# TEXTE DU DOCUMENT:

----------------

Ceci permet de démontrer s’il en était besoin l’intérêt de maintenir une veille scientifique de haut niveau dans notre discipline.
Les auteurs qui souhaitent s’exprimer peuvent évidemment le faire en ayant un contact direct avec l’auteur du compte rendu et bien entendu avec les responsables des rubriques qui sont identifiés en page d’accueil des CR. http://www.clionautes.org/spip.php?rubrique7
Parvenu en mai 2008 au service de presse des Clionautes, cet ouvrage est une œuvre collective associant un universitaire, professeur au Mirail et des professeurs exerçant dans le secondaire. Il est clairement destiné à être acquis par les centres de documentations mais sa clarté et sa structure permettent également d’en disposer dans l’enseignement supérieur et au et au-delà pour tous les publics curieux de cet épisode dramatique de l’histoire. L’introduction rappelle que cette guerre d’Algérie est rentrée dans les programmes en 1982 mais que c’est la loi de 1999 qui permis de parler de cette guerre d’Algérie en tant que telle et plus de ces opérations de maintien de l’ordre qui n’étaient que précaution de langage.

----------------

# DONNÉES FOURNIES:
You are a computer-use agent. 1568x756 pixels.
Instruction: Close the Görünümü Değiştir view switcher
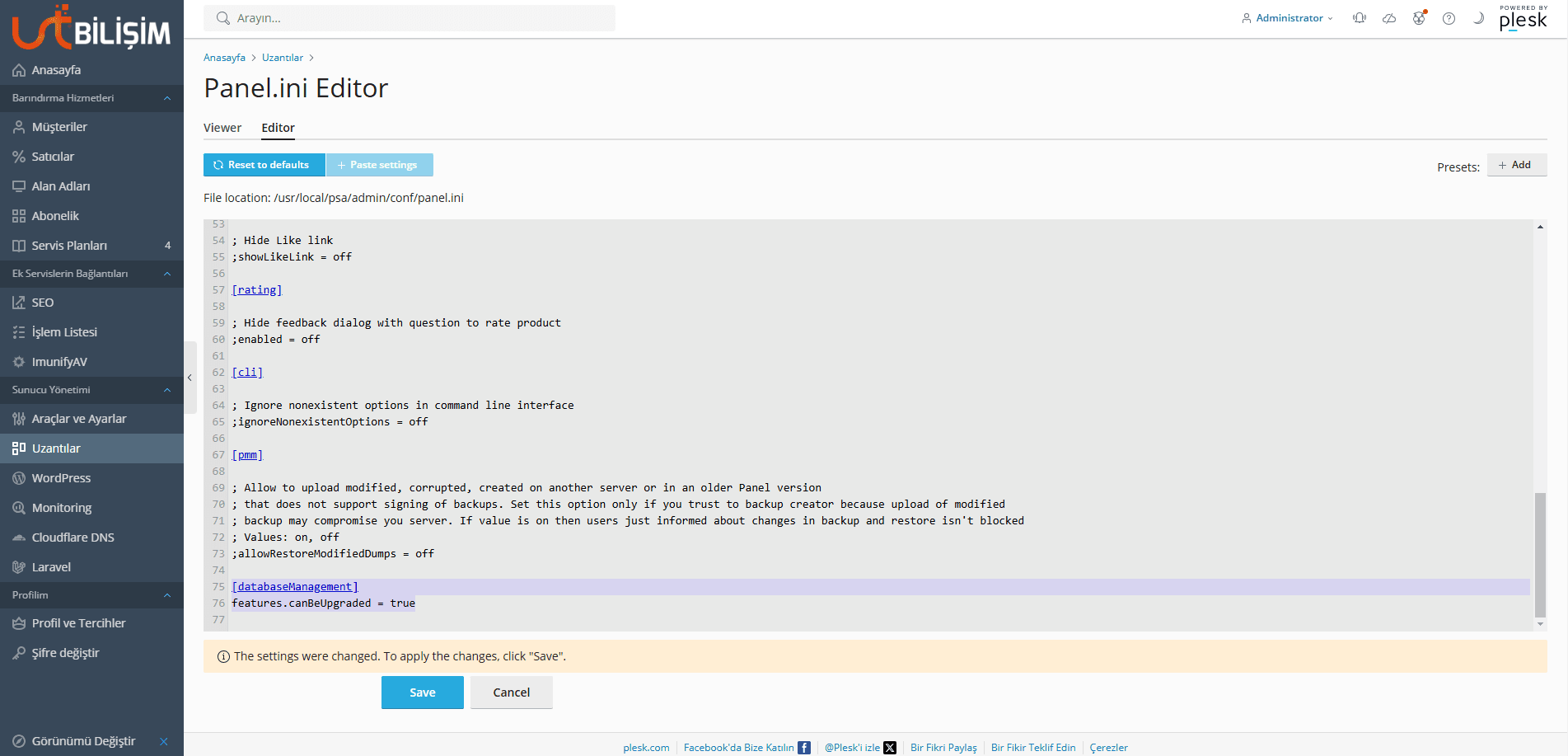pyautogui.click(x=164, y=741)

----------------

# CONSIGNE 1:
D'après le compte rendu de l'ouvrage sur la guerre d'Algérie, répondez aux questions suivantes :
(a) À quelle date l'ouvrage est-il parvenu au service de presse des Clionautes ?
(b) En quelle année la guerre d'Algérie est-elle entrée dans les programmes ?
(c) Avec qui les auteurs qui souhaitent s'exprimer peuvent-ils avoir un contact direct ?
# CONSIGNE 2:
Poursuivez le compte rendu de l'ouvrage sur la guerre d'Algérie à partir de sa dernière phrase.

# RÉSULTAT FINAL 1:
(a) En mai 2008.
(b) En 1982.
(c) Avec l'auteur du compte rendu et avec les responsables des rubriques identifiés en page d'accueil des CR.

# RÉSULTAT FINAL 2:
Un peu moins de la moitié de l’ouvrage est consacré à une mise au point chronologique de la guerre d’Algérie, avec un retour en arrière sur la colonisation et les épisodes antérieurs à la seconde guerre mondiale qui marquent la naissance du nationalisme algérien. Cette partie permet de relativiser certaines affirmations partisanes prétendant que l’historiographie française a ignoré les vaincus de la guerre civile entre algériens, les nationalistes du MNA, le mouvement de Messali Hadj dont étaient issus les cadres fondateurs du FLN.
http://www.clionautes.org/?p=1898
Avec une indéniable hauteur de vue les auteurs relativisent ces divisions et rappellent tout de même que les maquis messalistes ont été tentés pour au moins l’un d’entre eux de choisir la carte française, surtout après 1958. Le FLN avait fait le choix d’éliminer ses rivaux, considérant qu’il était le seul représentant légitime de la Révolution algérienne.
De ce point de vue, c’est sans doute ce qui manque un peu dans cette présentation. Une analyse du FLN, il est vrai très divisé en factions rivales, et son évolution prévisible, le conduisant à une logique de parti unique après l’indépendance.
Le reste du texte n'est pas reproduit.